This past week, Google handed us a flight plan.
Google Search Central published its first official guide to optimizing for generative AI features, covering AI Overviews and AI Mode. It’s worth reading in full. But if you’ve been making decisions about your AI search strategy based on what consultants and LinkedIn posts have been saying, including ours, there are a few things that just came into focus.
Here’s what changed, and what didn’t.
How Google’s AI search actually works
Before getting to strategy, here’s how the system actually works. Google’s AI features run on two mechanics, and both sit on top of the regular search index.
Retrieval (also called RAG). When you ask Google a question, the AI doesn’t invent an answer from training data. It pulls real pages from Google’s index, uses those pages to generate a response, and cites them with clickable links. The pages that get cited are the ones that already rank well in regular search.
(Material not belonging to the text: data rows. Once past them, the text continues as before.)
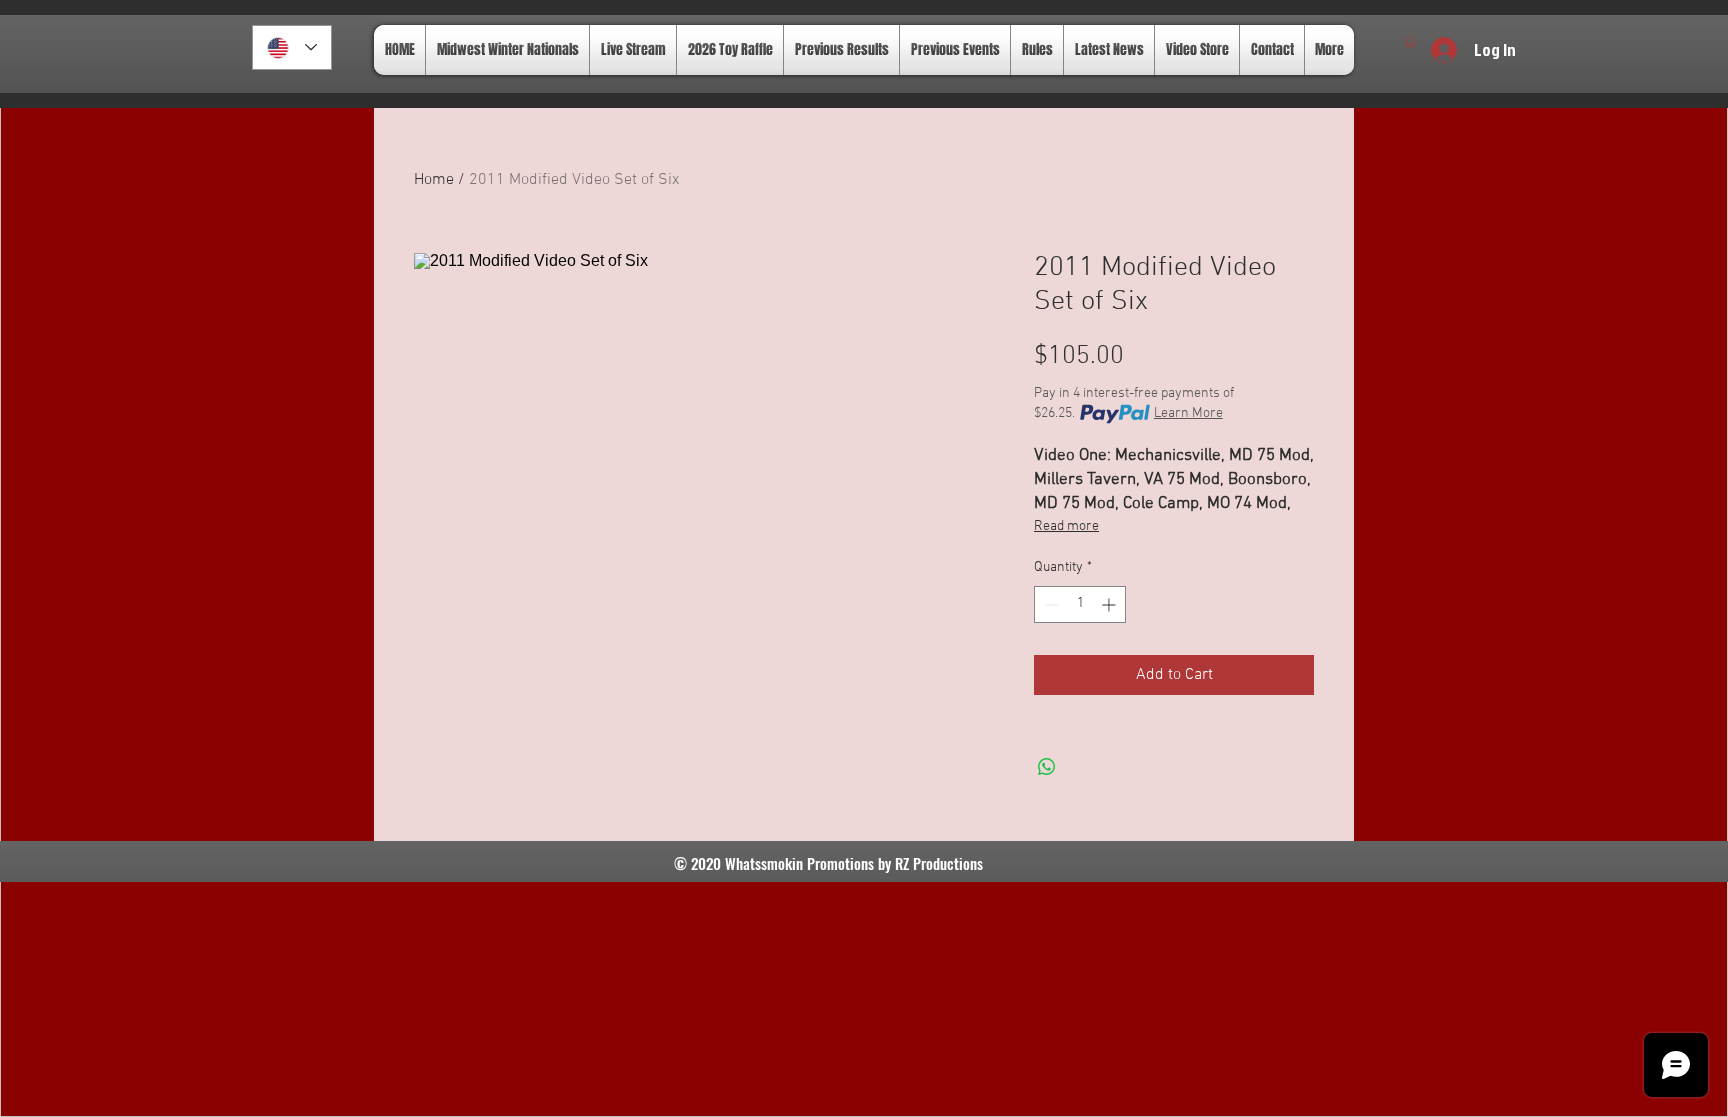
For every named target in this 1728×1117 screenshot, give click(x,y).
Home (434, 180)
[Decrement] (1049, 604)
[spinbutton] (1080, 604)
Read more (1066, 526)
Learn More (1188, 413)
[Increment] (1110, 604)
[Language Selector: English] (292, 47)
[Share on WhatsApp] (1047, 767)
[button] (1410, 41)
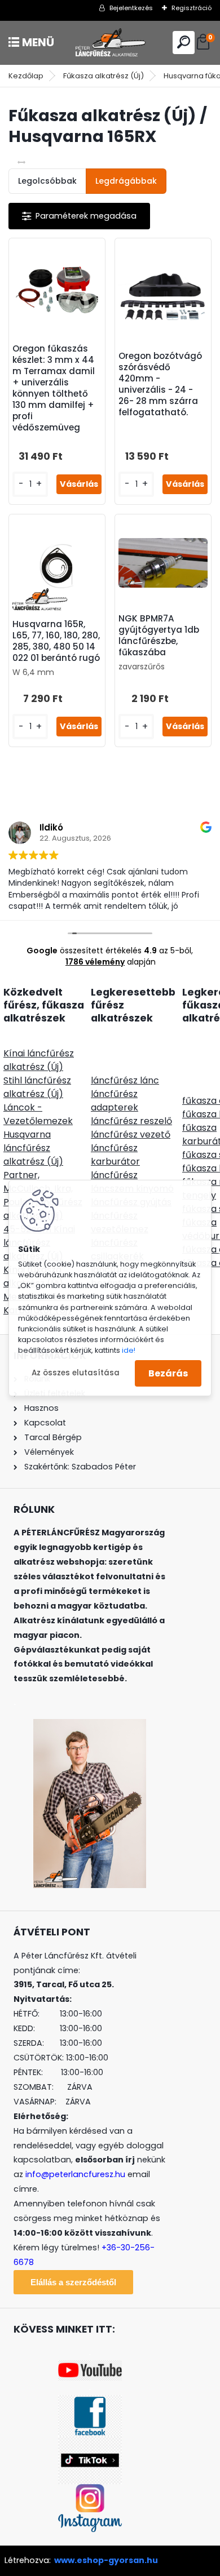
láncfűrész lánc (125, 1080)
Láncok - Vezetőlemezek (38, 1114)
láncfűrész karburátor (115, 1155)
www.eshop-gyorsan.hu (106, 2560)
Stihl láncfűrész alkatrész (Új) (37, 1087)
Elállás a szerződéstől (73, 2282)
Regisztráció (191, 7)
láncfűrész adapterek (114, 1100)
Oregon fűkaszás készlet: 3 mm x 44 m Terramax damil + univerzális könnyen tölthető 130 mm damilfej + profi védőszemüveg (53, 388)
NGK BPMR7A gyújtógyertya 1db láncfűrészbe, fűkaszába (158, 635)
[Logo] (110, 42)
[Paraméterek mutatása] (79, 216)
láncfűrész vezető (130, 1134)
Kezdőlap (25, 75)
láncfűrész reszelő (131, 1120)
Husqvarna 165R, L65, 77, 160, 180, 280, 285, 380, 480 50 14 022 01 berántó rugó (56, 641)
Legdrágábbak (126, 180)
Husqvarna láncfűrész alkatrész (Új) (33, 1148)
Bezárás (168, 1373)
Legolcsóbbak (47, 180)
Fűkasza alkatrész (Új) (103, 75)
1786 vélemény (95, 961)
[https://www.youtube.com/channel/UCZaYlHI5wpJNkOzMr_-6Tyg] (90, 2367)
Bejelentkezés (131, 7)
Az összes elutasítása (76, 1372)
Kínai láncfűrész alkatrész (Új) (38, 1060)
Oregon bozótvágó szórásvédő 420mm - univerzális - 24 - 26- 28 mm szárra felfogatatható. (160, 384)
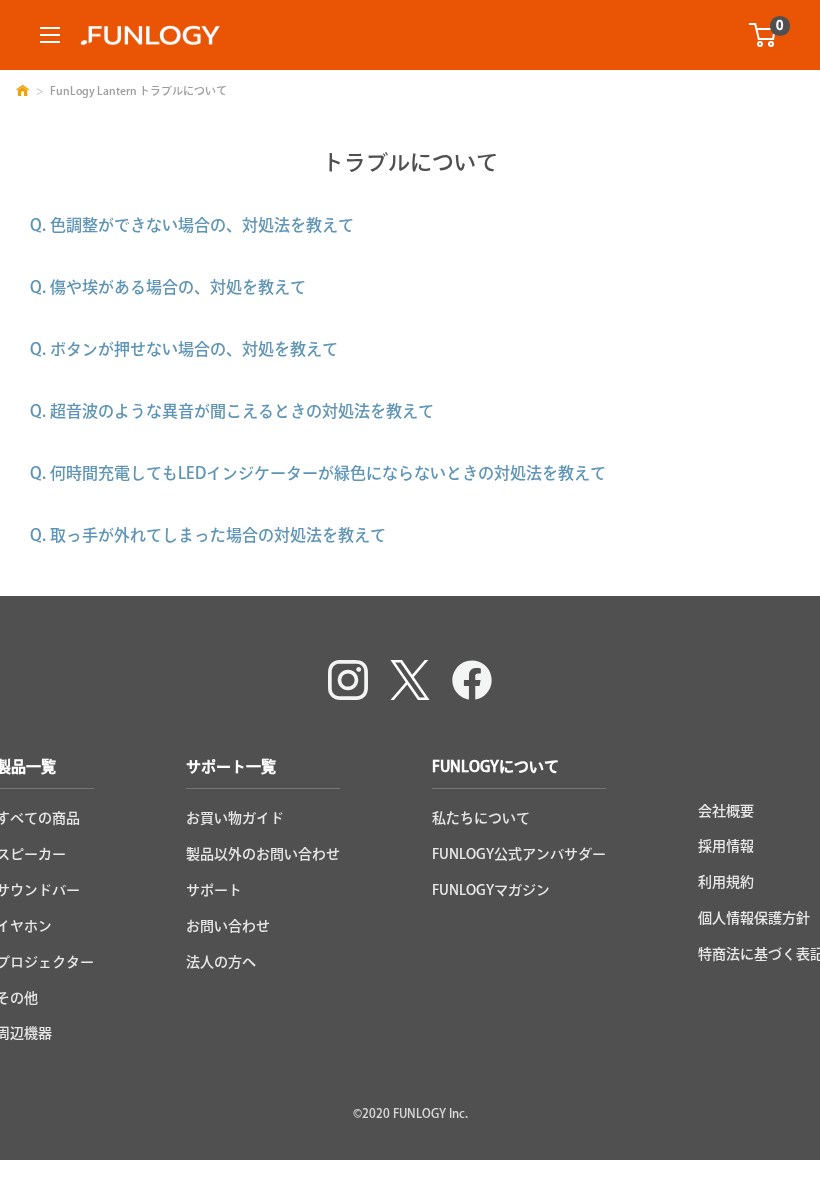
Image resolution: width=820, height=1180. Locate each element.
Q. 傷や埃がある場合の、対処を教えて (168, 287)
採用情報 (726, 846)
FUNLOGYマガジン (491, 890)
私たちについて (481, 818)
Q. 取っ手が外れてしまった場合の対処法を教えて (208, 535)
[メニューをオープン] (50, 35)
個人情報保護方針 (754, 918)
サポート (214, 890)
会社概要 (726, 811)
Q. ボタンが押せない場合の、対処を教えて (184, 349)
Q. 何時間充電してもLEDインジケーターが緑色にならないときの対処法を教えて (318, 473)
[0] (763, 35)
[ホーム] (22, 90)
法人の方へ (221, 962)
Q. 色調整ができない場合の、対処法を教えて (192, 225)
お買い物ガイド (235, 818)
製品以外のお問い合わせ (263, 854)
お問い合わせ (228, 926)
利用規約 (726, 882)
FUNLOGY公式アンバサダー (519, 854)
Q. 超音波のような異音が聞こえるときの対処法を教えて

Query fan-out. For each user question, Google quietly runs several related searches in the background — say, “best herbicides for lawns” and “remove weeds without chemicals” if you asked about lawn care — and combines the results before answering. One question becomes a small cluster of searches.
The implication is straightforward: AI visibility depends almost entirely on regular search visibility. If your content already ranks and gets cited, the AI features will pull from it. If it doesn’t, no amount of AI-specific tactics will change that.
What Google says you can stop doing
This is the part that will surprise anyone who’s been told GEO is a brand-new discipline. Google explicitly lists tactics you do not need to do for AI search:
- Create llms.txt files or any other AI-specific markup
- Chunk your content into smaller pieces for “easier” AI consumption
- Rewrite your pages in special phrasings designed for AI systems
- Chase inauthentic mentions across the web
- Add structured data only for AI features. It’s still useful for rich results, just not required for AI.
We’ve seen all five of these in pitches and proposals over the past year. Some are well-meaning. Some are not. Either way, Google has now publicly said they don’t move the needle for AI search.
What Google says actually works
The good news is that the things that work for AI search are the same things that build a durable brand on the open web.
Unique content with a point of view. Google’s number one lever, in their own words, is non-commodity content. “7 Tips for First-Time Homebuyers” doesn’t get cited. “Why we waived the inspection and saved money: a look inside the sewer line” does. First-hand experience and expert perspective win.
Clean technical foundations. Your pages have to be indexable and able to show with a snippet to even qualify for AI features. That means standard SEO discipline: clean crawling, semantic HTML, JavaScript handled correctly, good Core Web Vitals, and low duplication. Google Search Console is the diagnostic tool of choice.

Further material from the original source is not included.